Neglected, I honestly appreciate the advice and that is exactly what I'm trying so hard to do. Patience is difficult at this point, but it's all I've got really. I'm also not so much concerned about the physical as the emotional at this time. I know if the emotional is there, the physical will be too (at some point)

But, to play a little devil's advocate...

I certainly appreciate acknowledgment. No doubt about it. I also (sort of) understand her initial pulling away. But, my inability to fully understand her feelings/emotions makes it difficult to put myself in her shoes. I look at the situation as if we BOTH have some pretty major trust issues to deal with.
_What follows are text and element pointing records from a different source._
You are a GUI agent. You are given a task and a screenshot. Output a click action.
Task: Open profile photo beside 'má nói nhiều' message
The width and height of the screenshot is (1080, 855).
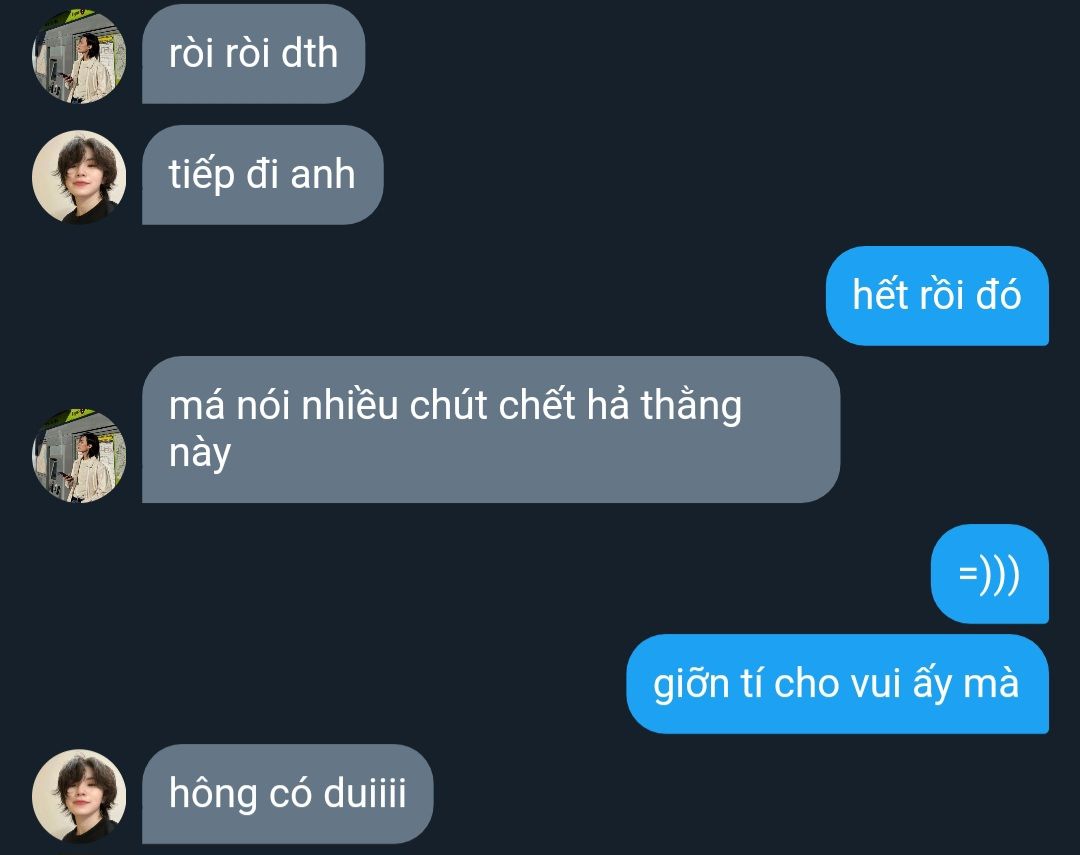[x=79, y=455]
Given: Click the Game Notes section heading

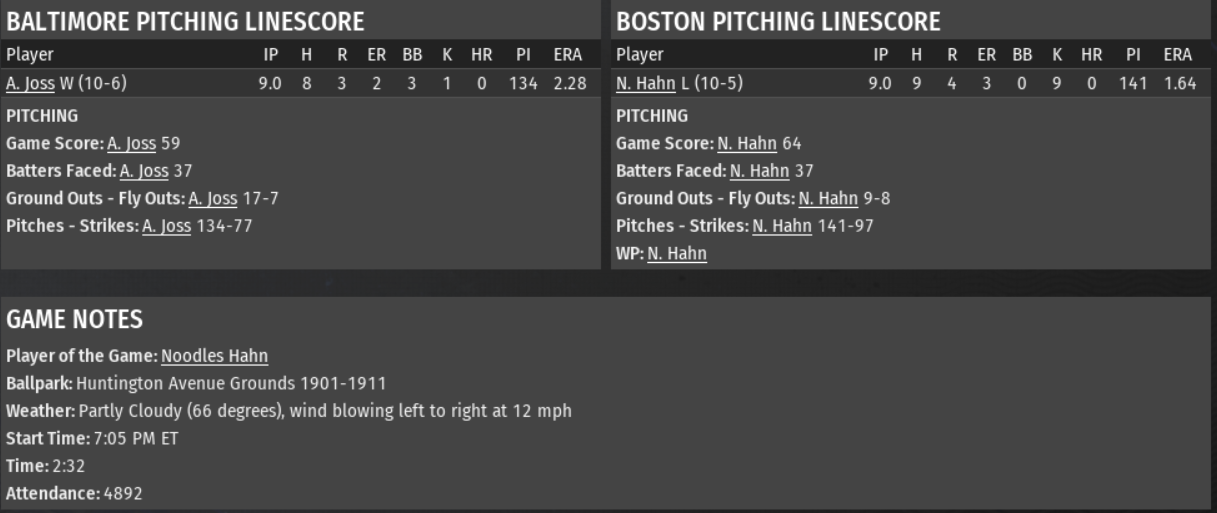Looking at the screenshot, I should click(75, 320).
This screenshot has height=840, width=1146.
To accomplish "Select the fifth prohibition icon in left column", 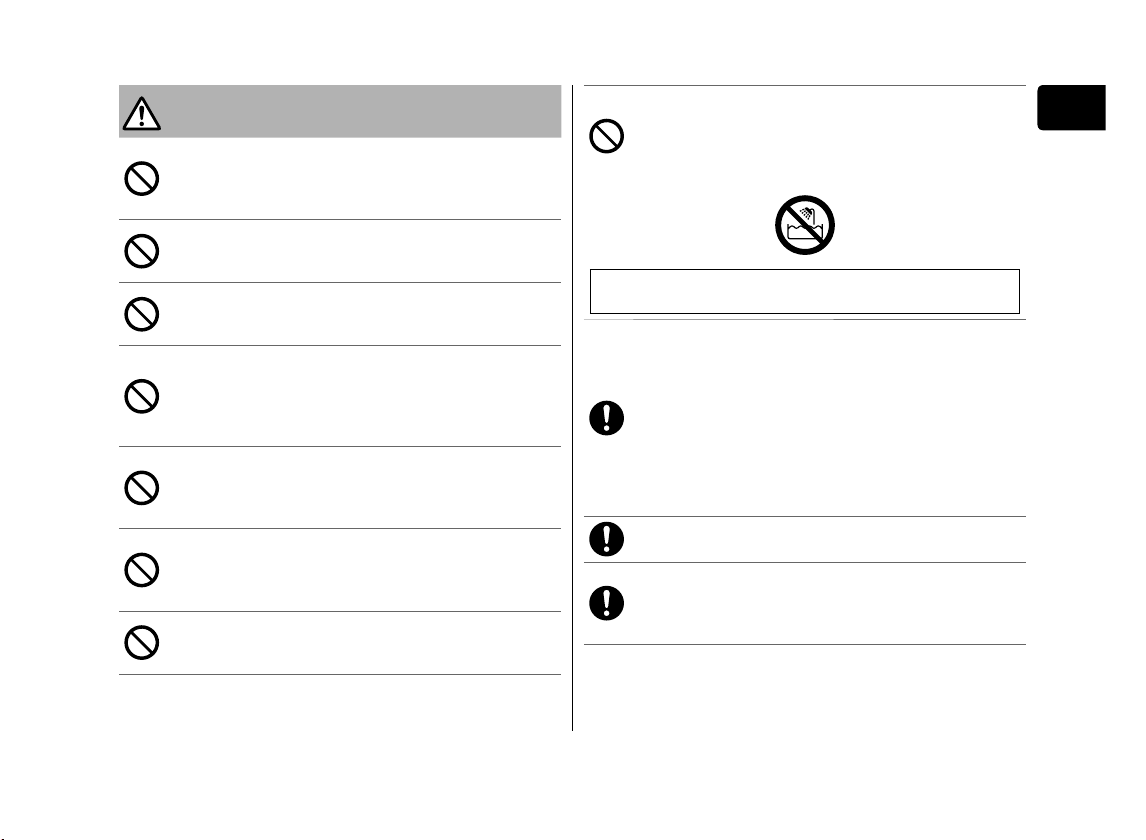I will (x=142, y=488).
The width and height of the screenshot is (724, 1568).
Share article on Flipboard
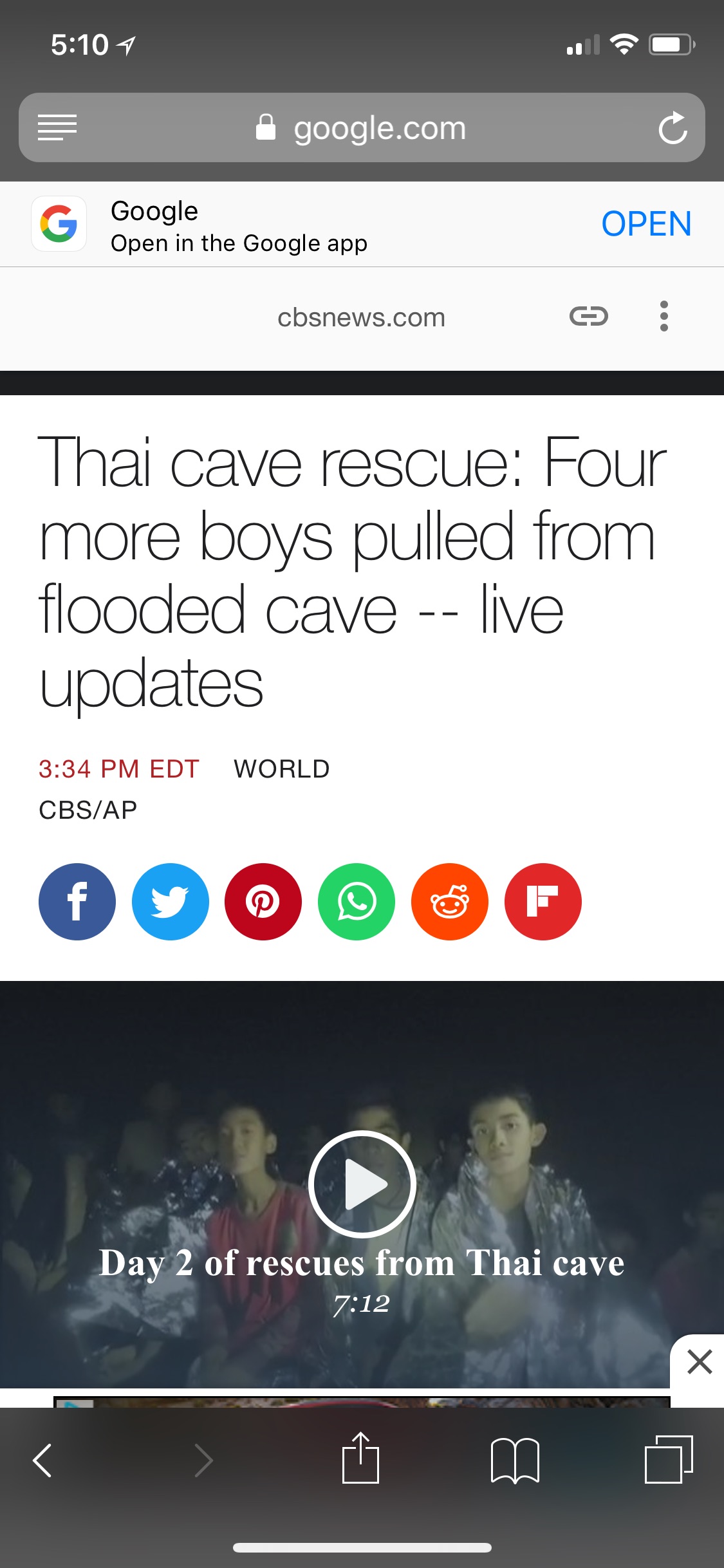pos(543,901)
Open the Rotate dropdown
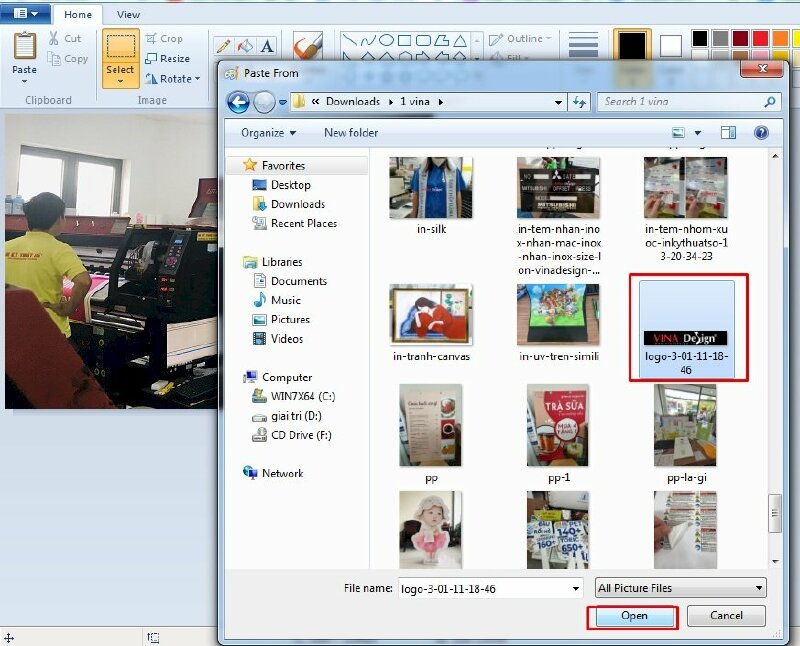The height and width of the screenshot is (646, 800). 172,79
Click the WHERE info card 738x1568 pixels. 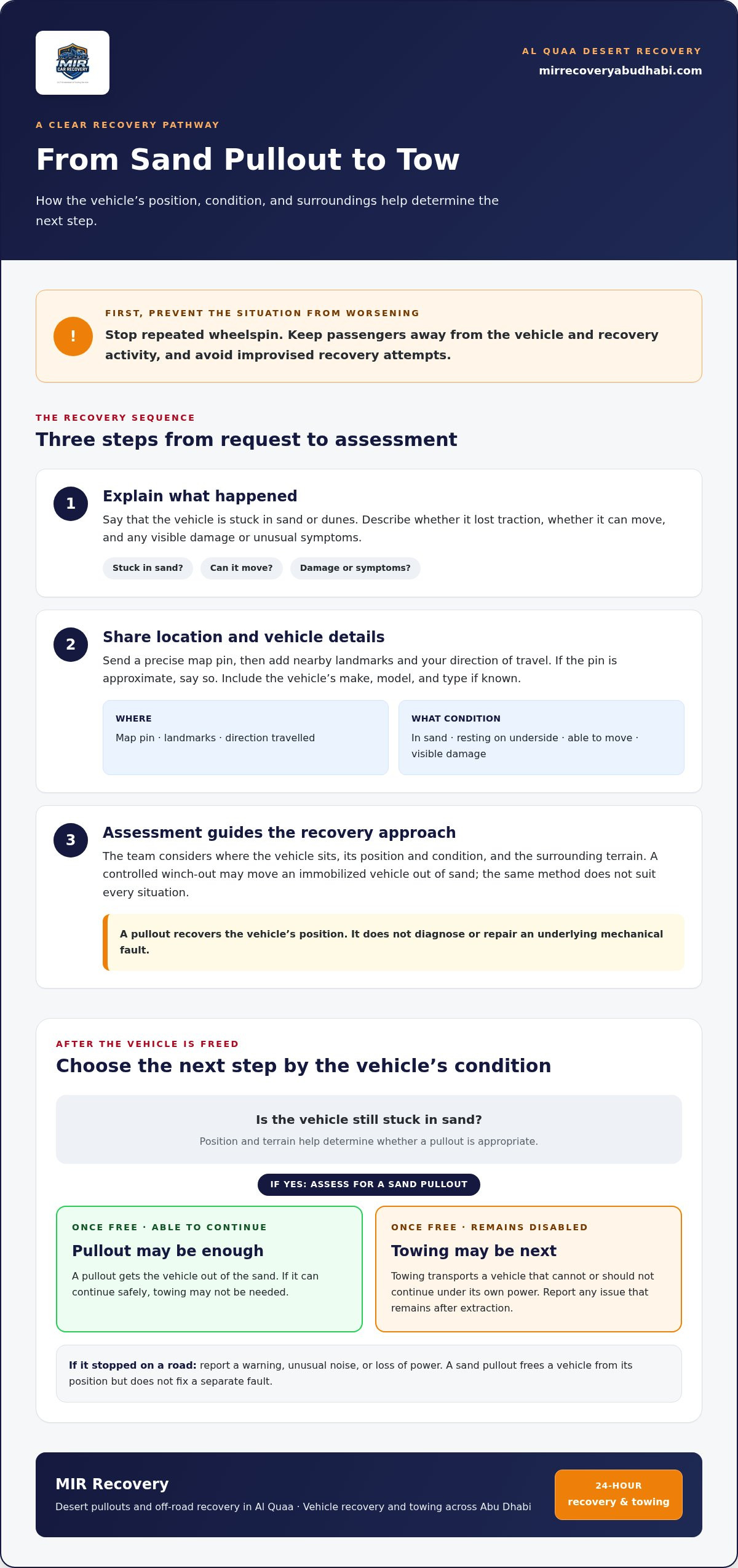point(245,737)
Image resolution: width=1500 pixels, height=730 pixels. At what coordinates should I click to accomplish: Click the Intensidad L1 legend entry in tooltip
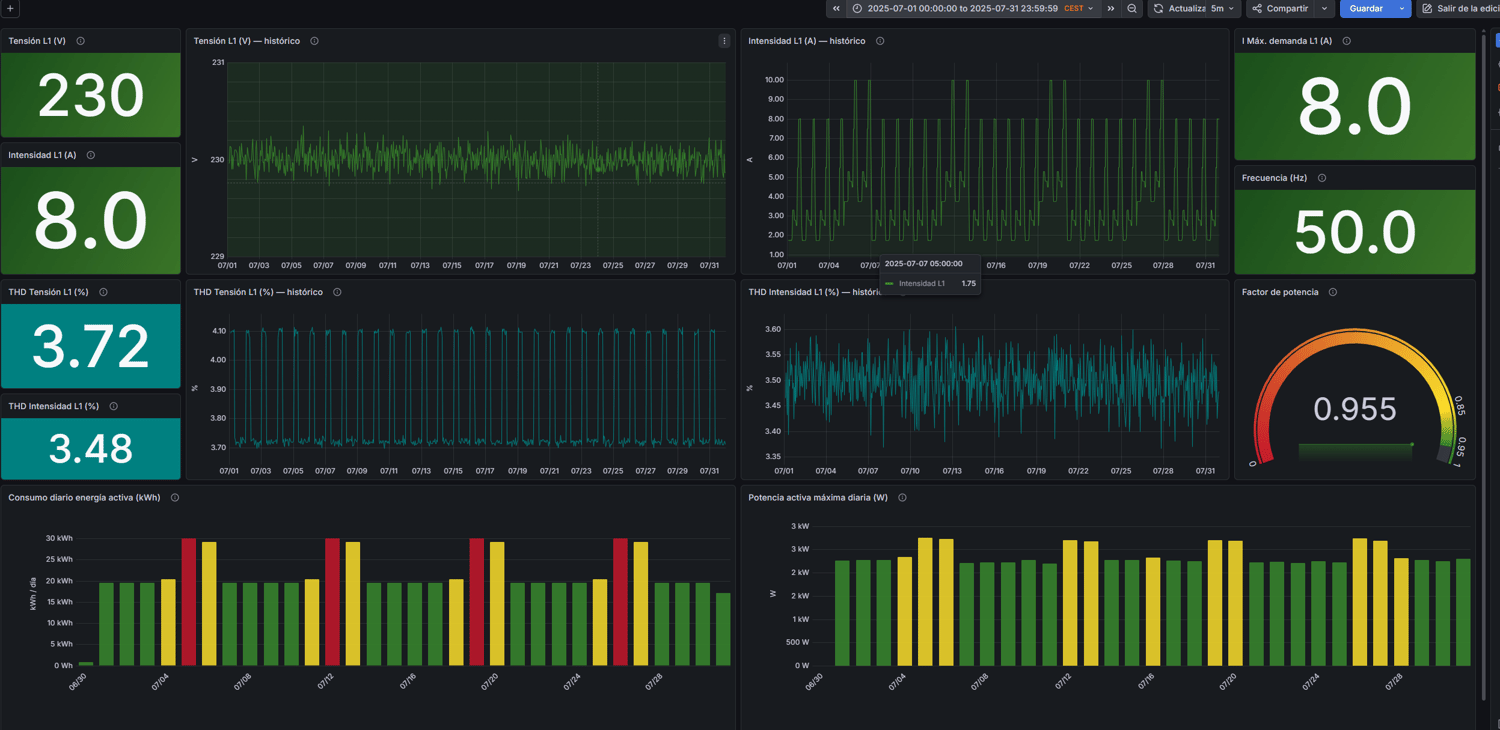pyautogui.click(x=921, y=284)
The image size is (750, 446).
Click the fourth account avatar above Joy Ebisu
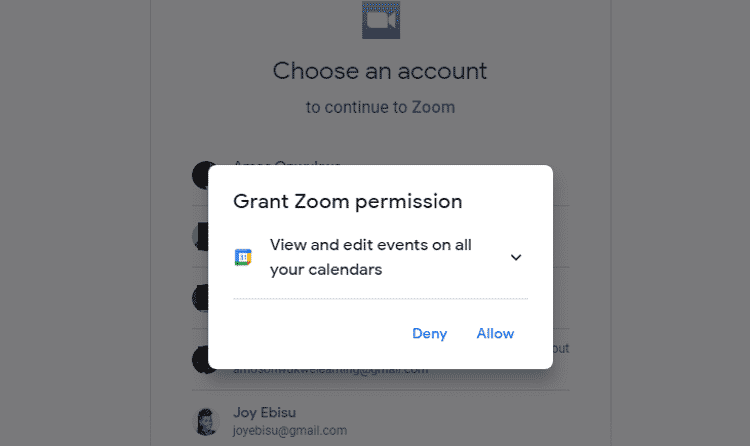200,359
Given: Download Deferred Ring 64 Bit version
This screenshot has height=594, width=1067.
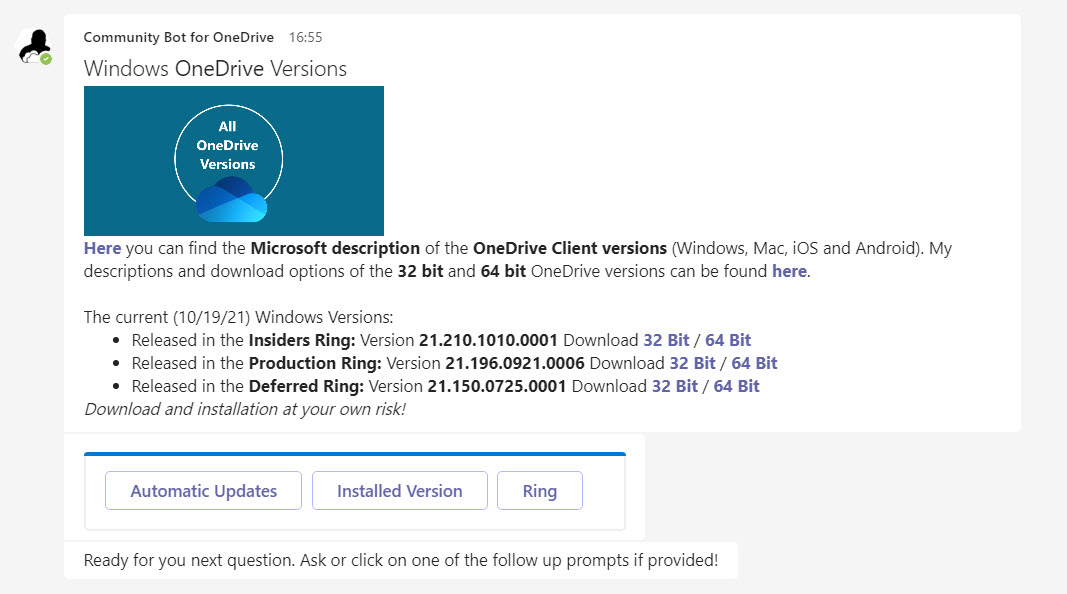Looking at the screenshot, I should click(736, 386).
We BOTH have things that we need to work on to build the relationship back up. Although as far as we've come, I only see one side actually working on anything. I've made changes, I've gone to therapy, I continue to work on improving myself. Also, I am allowing myself to be more vulnerable than I have ever been before in my life. I don't fully trust her in this relationship, but I'm overlooking that, putting myself out there and moving as if I want to do all I can to save our family. On the other hand, she isn't. She needs time and space. Again, I "sort of" get it, but if you really truly want something, than you need to work for it. If I can be vulnerable, why can't you? If I can see past my fears and doubts and still do the things I need to, why can't you?

It's unbelievably painful to not trust someone. It's even worse to have them not trust you. We both are going through that. At least, I've said, "no matter how scared or hurt I am, I'm waiting."

I don't get that kind of encouragement. I have to wait until she decides "Yes, I want to be with you." or "No, I'm finished with you."


----------



## HCH

And an update...

We, while things were especially rough, decided that we needed to file separation agreement paperwork. As things moved forward, neither of us followed through on it. We had verbally agreed on everything. How we'd handle finances, kids, etc. We have always seen eye to eye on these items. We've been extremely fair in all aspects and both parties have followed through without any hiccups along the way.

Fast forwarding to last week, she sends me a draft of the separation agreement from her lawyer. She asked that I look over it and let her know if it all looks correct. First off, I'm shocked and a little put off since things had been going relatively well. But, I suck it up, read through the paper work and make some notes.

Within the first couple of paragraphs, it mentions we are separating due to disputes and irreconcilable differences. It also states, "there is no probability of reconciliation between them." My first note was, "I will not sign this with that verbiage in there. Unless you are telling me differently, I believe that reconciliation is at least possible" She explains that she asked the lawyer to remove it, but he has told her that it needs to be in there that way. ??? I don't get it.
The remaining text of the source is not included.